» **Action item**:
If a line contains "Task: Open the settings gear icon", it is the last one to write out; begin with the first line of the records and copy each exactly.

» **Supplied information**:
************

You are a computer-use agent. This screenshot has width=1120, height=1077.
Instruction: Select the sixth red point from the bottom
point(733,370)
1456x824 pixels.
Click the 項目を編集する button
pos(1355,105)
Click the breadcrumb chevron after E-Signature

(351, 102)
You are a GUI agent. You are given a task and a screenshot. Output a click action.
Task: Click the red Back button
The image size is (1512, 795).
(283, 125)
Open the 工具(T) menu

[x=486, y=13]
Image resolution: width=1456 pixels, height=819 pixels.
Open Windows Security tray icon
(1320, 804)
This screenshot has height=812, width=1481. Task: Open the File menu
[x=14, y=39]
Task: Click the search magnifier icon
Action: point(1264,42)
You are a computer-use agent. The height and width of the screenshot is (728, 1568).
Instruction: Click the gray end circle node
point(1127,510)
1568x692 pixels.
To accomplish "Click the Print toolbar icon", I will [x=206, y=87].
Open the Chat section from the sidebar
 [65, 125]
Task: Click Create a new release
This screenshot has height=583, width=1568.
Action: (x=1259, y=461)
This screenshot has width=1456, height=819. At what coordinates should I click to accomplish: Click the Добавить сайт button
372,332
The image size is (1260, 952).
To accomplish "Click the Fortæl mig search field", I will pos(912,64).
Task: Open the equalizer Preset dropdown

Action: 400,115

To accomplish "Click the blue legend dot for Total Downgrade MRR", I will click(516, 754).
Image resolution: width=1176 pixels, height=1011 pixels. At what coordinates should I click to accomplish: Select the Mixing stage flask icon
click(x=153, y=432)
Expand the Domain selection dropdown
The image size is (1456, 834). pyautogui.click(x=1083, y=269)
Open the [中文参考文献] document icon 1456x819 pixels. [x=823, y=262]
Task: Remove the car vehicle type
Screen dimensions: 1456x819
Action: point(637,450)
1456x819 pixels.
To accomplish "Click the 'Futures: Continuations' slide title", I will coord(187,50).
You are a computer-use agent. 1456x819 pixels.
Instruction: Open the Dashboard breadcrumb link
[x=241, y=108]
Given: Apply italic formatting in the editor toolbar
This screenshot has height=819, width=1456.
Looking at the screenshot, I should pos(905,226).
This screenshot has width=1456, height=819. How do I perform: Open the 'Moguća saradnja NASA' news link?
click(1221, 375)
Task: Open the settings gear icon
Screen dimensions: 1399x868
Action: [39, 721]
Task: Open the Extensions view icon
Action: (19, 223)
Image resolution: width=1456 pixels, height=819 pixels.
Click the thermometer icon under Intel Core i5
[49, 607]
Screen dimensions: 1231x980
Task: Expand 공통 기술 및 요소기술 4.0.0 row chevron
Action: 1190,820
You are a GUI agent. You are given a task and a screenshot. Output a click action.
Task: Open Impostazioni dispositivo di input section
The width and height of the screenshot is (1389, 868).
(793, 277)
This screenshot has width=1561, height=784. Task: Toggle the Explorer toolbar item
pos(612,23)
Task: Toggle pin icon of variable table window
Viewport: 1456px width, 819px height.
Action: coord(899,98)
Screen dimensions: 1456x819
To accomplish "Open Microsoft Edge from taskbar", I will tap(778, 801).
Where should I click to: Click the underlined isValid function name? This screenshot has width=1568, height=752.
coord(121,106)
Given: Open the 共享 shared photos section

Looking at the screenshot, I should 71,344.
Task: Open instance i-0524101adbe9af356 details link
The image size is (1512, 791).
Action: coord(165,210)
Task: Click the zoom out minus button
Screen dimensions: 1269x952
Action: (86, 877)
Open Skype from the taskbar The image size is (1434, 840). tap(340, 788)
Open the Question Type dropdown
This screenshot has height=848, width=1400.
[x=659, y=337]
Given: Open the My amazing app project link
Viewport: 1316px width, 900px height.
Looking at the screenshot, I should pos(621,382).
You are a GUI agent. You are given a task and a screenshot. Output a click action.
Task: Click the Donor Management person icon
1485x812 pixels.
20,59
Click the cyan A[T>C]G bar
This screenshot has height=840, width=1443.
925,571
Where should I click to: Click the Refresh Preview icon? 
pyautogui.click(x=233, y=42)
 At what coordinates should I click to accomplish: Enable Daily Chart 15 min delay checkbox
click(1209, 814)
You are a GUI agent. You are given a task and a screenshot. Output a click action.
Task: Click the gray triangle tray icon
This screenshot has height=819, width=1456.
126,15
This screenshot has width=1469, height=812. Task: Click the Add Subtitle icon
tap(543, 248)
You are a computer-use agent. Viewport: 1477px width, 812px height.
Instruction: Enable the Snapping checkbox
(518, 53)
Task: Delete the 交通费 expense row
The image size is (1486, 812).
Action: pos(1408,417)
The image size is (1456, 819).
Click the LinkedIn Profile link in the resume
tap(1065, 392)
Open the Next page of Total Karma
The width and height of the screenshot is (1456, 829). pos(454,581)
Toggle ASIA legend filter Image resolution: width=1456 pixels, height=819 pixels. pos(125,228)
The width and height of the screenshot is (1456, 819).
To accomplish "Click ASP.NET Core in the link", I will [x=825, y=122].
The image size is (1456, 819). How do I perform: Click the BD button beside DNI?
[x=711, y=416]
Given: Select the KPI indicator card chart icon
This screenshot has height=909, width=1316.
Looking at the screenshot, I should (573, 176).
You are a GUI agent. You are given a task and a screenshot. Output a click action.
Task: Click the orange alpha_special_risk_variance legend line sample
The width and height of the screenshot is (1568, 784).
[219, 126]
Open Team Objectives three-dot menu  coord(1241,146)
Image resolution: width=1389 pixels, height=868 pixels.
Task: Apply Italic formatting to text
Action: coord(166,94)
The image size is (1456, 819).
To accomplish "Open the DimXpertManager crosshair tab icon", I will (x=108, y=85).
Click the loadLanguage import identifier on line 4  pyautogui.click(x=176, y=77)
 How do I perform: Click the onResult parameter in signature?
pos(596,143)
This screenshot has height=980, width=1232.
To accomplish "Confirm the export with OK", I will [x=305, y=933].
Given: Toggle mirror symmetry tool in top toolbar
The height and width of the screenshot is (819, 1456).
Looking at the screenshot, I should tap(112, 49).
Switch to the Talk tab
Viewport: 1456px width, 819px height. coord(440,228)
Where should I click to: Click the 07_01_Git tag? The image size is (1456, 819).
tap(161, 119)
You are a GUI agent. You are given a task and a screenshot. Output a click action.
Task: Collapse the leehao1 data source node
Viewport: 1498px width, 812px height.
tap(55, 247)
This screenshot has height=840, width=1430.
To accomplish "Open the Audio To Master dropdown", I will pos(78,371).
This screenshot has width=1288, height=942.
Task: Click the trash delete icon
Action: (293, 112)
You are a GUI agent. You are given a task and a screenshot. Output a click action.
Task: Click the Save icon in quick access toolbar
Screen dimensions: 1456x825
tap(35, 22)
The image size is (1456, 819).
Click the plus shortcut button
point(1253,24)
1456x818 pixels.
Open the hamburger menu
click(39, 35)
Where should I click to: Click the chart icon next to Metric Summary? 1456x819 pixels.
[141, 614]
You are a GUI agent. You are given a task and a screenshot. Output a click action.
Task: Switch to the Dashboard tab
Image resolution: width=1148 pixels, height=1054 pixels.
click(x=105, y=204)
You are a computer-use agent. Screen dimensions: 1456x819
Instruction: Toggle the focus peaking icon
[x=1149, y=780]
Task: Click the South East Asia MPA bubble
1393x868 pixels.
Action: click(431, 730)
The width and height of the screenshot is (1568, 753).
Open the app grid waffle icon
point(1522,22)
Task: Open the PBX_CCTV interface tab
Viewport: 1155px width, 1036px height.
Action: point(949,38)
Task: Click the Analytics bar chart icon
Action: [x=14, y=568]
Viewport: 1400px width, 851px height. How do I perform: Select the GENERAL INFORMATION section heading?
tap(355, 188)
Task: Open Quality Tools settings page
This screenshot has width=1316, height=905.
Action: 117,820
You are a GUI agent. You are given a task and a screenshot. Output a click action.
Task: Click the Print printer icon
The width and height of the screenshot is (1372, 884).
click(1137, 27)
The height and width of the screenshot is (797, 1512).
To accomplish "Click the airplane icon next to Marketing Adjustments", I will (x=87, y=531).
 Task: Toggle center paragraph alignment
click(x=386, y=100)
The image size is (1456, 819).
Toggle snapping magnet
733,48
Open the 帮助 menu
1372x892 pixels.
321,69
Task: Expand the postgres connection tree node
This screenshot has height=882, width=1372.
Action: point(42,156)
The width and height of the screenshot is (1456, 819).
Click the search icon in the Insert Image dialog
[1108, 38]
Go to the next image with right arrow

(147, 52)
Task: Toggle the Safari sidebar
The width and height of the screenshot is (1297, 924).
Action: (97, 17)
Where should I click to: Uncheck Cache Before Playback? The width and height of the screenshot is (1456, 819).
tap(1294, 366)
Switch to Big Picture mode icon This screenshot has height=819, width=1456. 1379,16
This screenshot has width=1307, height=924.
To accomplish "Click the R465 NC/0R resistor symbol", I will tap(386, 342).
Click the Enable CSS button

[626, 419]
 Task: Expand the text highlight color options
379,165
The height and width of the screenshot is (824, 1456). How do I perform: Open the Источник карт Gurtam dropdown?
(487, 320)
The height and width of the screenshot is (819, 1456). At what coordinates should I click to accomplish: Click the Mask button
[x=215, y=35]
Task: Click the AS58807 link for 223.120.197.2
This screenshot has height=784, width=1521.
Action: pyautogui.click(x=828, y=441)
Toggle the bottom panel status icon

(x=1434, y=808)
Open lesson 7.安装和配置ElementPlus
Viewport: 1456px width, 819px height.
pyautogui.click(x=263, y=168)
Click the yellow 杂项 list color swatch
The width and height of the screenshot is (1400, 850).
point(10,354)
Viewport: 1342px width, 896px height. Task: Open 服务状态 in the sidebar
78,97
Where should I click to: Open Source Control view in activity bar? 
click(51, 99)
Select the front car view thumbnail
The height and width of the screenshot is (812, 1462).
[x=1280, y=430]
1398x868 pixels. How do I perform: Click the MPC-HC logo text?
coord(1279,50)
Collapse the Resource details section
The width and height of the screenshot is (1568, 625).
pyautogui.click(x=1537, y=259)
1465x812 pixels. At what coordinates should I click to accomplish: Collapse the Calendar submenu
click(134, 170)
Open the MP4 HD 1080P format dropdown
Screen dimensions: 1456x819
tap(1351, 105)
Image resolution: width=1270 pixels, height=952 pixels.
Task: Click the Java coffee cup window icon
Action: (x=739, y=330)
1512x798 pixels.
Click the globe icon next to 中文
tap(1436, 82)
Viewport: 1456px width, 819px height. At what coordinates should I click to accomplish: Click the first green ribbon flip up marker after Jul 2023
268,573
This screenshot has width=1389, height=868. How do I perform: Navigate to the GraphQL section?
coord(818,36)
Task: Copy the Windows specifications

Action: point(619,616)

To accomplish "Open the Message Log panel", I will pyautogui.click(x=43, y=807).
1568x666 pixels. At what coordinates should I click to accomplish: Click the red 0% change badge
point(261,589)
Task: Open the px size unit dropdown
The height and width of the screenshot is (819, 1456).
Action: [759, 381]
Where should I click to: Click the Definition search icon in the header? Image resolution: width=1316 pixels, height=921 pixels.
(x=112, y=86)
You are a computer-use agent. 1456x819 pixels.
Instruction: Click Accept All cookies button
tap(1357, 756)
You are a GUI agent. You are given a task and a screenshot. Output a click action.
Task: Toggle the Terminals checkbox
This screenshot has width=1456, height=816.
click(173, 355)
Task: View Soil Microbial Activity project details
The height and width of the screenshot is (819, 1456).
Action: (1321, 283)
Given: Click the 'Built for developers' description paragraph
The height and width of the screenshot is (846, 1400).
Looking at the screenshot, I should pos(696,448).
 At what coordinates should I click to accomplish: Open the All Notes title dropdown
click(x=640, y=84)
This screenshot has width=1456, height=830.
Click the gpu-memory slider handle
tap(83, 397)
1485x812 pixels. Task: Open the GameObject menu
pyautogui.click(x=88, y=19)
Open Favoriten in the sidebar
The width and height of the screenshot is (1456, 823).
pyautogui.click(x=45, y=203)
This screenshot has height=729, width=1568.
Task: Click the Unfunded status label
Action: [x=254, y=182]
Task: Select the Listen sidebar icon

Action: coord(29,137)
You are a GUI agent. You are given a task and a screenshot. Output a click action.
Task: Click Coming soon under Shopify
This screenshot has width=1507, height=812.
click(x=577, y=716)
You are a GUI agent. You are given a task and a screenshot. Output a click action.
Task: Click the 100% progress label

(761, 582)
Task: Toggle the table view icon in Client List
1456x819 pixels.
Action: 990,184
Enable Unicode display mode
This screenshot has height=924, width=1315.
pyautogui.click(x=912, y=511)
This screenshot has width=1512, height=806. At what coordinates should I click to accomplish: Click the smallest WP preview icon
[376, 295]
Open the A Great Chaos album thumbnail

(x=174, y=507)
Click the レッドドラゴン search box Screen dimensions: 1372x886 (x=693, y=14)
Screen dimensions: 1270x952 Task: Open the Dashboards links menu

************

» **Your response**:
You are a computer-use agent. This screenshot has width=1120, height=1077.
Instruction: Select the sixth red point from the bottom
point(733,370)
1456x824 pixels.
Click the 項目を編集する button
pos(1355,105)
Click the breadcrumb chevron after E-Signature

(351, 102)
You are a GUI agent. You are given a task and a screenshot. Output a click action.
Task: Click the red Back button
The image size is (1512, 795).
(283, 125)
Open the 工具(T) menu

[x=486, y=13]
Image resolution: width=1456 pixels, height=819 pixels.
Open Windows Security tray icon
(1320, 804)
This screenshot has height=812, width=1481. Task: Open the File menu
[x=14, y=39]
Task: Click the search magnifier icon
Action: point(1264,42)
You are a computer-use agent. The height and width of the screenshot is (728, 1568).
Instruction: Click the gray end circle node
point(1127,510)
1568x692 pixels.
To accomplish "Click the Print toolbar icon", I will [x=206, y=87].
Open the Chat section from the sidebar
 [65, 125]
Task: Click Create a new release
This screenshot has height=583, width=1568.
Action: (x=1259, y=461)
This screenshot has width=1456, height=819. At what coordinates should I click to accomplish: Click the Добавить сайт button
372,332
The image size is (1260, 952).
To accomplish "Click the Fortæl mig search field", I will pos(912,64).
Task: Open the equalizer Preset dropdown

Action: 400,115

To accomplish "Click the blue legend dot for Total Downgrade MRR", I will click(516, 754).
Image resolution: width=1176 pixels, height=1011 pixels. At what coordinates should I click to accomplish: Select the Mixing stage flask icon
click(x=153, y=432)
Expand the Domain selection dropdown
The image size is (1456, 834). pyautogui.click(x=1083, y=269)
Open the [中文参考文献] document icon 1456x819 pixels. [x=823, y=262]
Task: Remove the car vehicle type
Screen dimensions: 1456x819
Action: point(637,450)
1456x819 pixels.
To accomplish "Click the 'Futures: Continuations' slide title", I will coord(187,50).
You are a computer-use agent. 1456x819 pixels.
Instruction: Open the Dashboard breadcrumb link
[x=241, y=108]
Given: Apply italic formatting in the editor toolbar
This screenshot has height=819, width=1456.
Looking at the screenshot, I should pos(905,226).
This screenshot has width=1456, height=819. How do I perform: Open the 'Moguća saradnja NASA' news link?
click(1221, 375)
Task: Open the settings gear icon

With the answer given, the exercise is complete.